When politicians stonewall, the public needs to pay even closer attention and demand action.
What’s the motivation for official inaction? Too often, it’s to get the public to forget and move on to other matters of the day.
More than six weeks ago, Victoria Regional Airport commissioner Dennis Patillo called for the formation of a forensic task force to review the spending of Hurricane Harvey rebuilding money. Patillo and others want to know whether the county mismanaged the multimillion-dollar recovery project.
An independent task force would try to answer this central question and the many other related ones that have arisen. A task force would be a step toward restoring the public’s trust that has been damaged by this controversy.
Unfortunately, the county commissioners aren’t moving forward. During a joint meeting with the airport commission July 15, county commissioners agreed to appoint an independent task force. Yet, September has arrived with no sign of any progress.
County commissioner Kevin Janak reports only that his small group continues to “reinvent the wheel” as it reviews the incomplete Harvey paperwork that he says came to his attention in early March, shortly after the director of administrative services, Joyce Dean, retired.
Janak has offered no timetable for when this review would be completed. When it comes to tracking millions of dollars of work performed by the county, public officials must be firmly in control of the wheel before the first penny is spent.
Since the concerns first surfaced, the Advocate’s reporting has revealed even more troubling questions about the Harvey project:
- Why did the county suspend state bidding laws required for projects of $50,000 or more? Commissioners took this vote even after their insurance carrier told them the emergency phase of the project had ended and the county could resume normal business practices.
- Why did the county not contact Gerloff Company after its insurance carrier recommended the well-known San Antonio company? The carrier, the Texas Association of Counties, suggested both Gerloff and the much lesser-known Virtus Group of Olathe, Kan., in an email to the county Aug. 25, 2017.
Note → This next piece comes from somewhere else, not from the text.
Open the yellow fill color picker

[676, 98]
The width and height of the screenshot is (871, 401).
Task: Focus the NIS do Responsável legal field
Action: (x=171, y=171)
- Why can’t the county produce a detailed list showing the damages it sustained from Harvey, the specific repair work done, the corresponding amount paid and the repairs yet to be done?
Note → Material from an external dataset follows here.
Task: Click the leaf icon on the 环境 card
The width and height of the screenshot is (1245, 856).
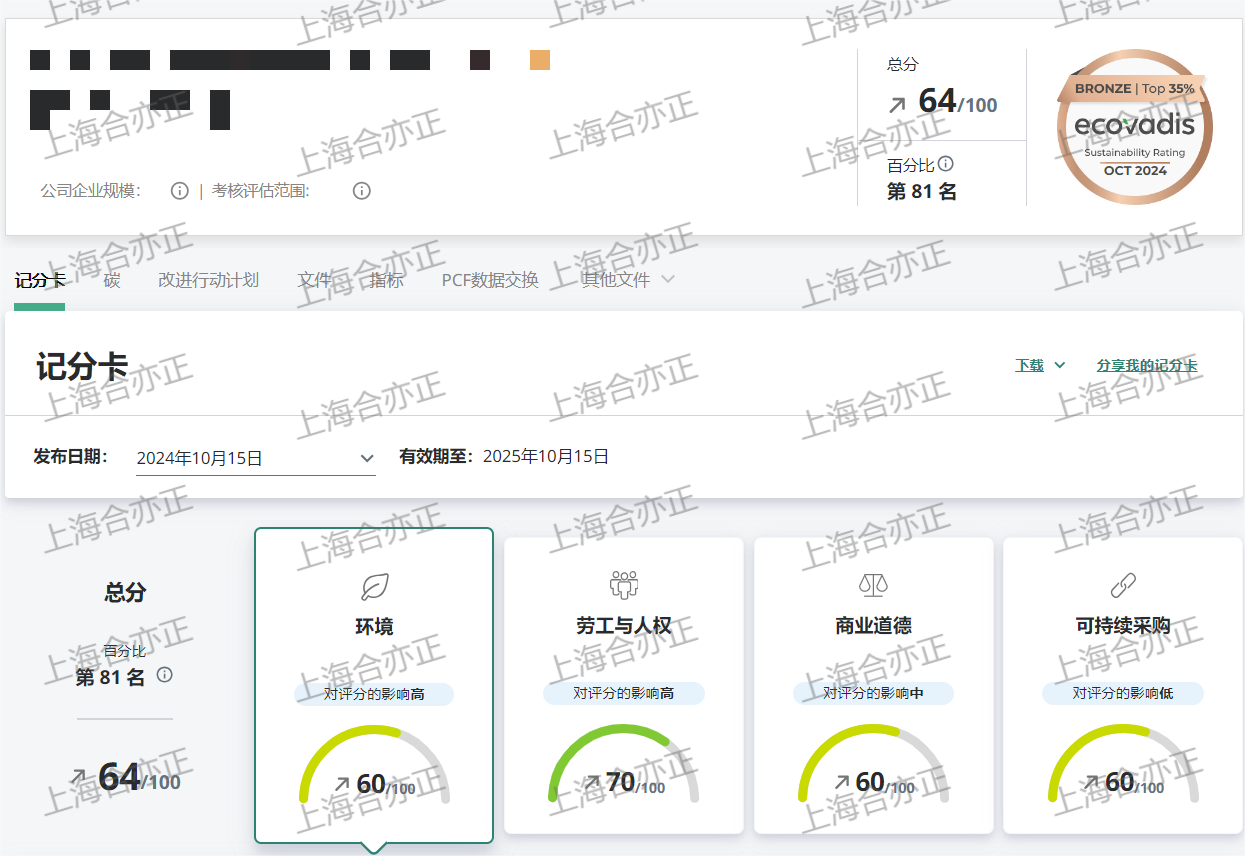Action: point(374,586)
- Why were all the invoices for the work performed rubber-stamped by the county’s treasurer and auditor’s office, as officials from both departments have told the Advocate occurred?
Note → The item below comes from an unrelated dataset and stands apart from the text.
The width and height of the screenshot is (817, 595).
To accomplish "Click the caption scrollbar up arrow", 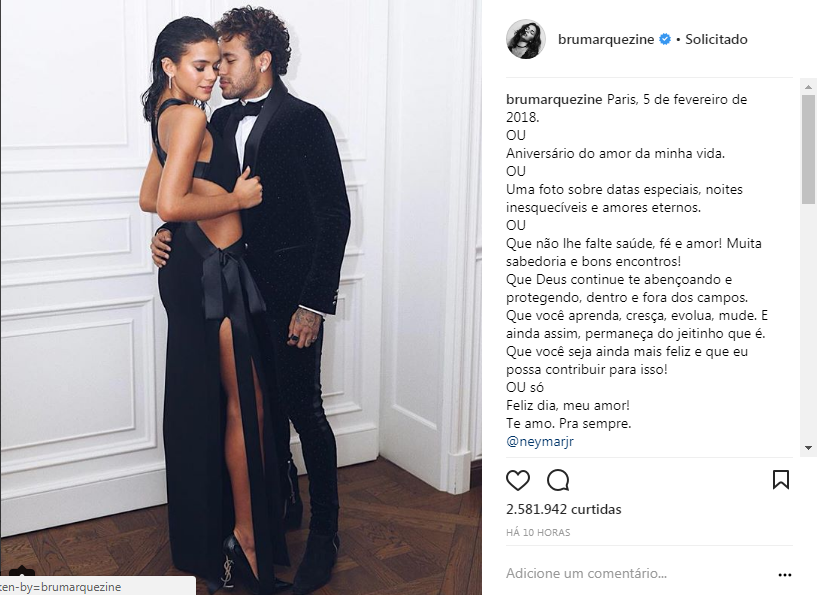I will coord(808,86).
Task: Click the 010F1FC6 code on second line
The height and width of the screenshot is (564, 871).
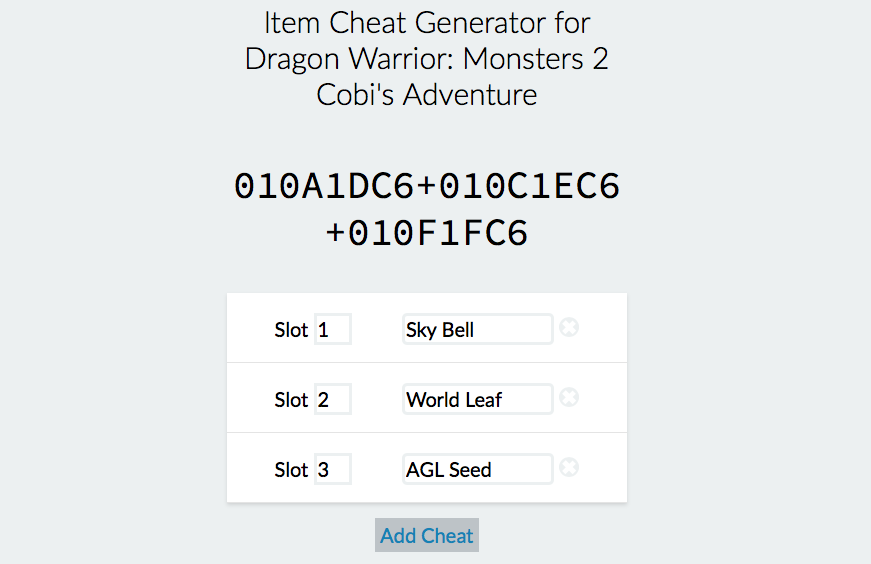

The questions keep multiplying. At this point, Janak’s internal group will never be able to fully satisfy the public. Only a truly independent review will be able to repair the damage done and point the way toward meaningful reform and transparency.
Should the Texas Rangers investigate Victoria County's spending of Hurricane Harvey recovery money?
Because county commissioners are unwilling to move forward, it is time for concerned citizens to call for the Texas Rangers to step in. The state created the Rangers’ Public Corruption Unit and Public Integrity Unit for the purpose of holding government accountable to the people.
A Rangers’ investigation doesn’t mean a crime has been committed. Rather, it means a trained outside and independent investigator will try to get the answers to these important public questions.
A Rangers investigation completed in 2013 revealed internal county management problems that never would have come to light otherwise. County commissioners failed to act on that Rangers report then, but this time the public is watching.
No matter how much the county stonewalls, the public must keep watching and demanding accountability. Public integrity is at stake.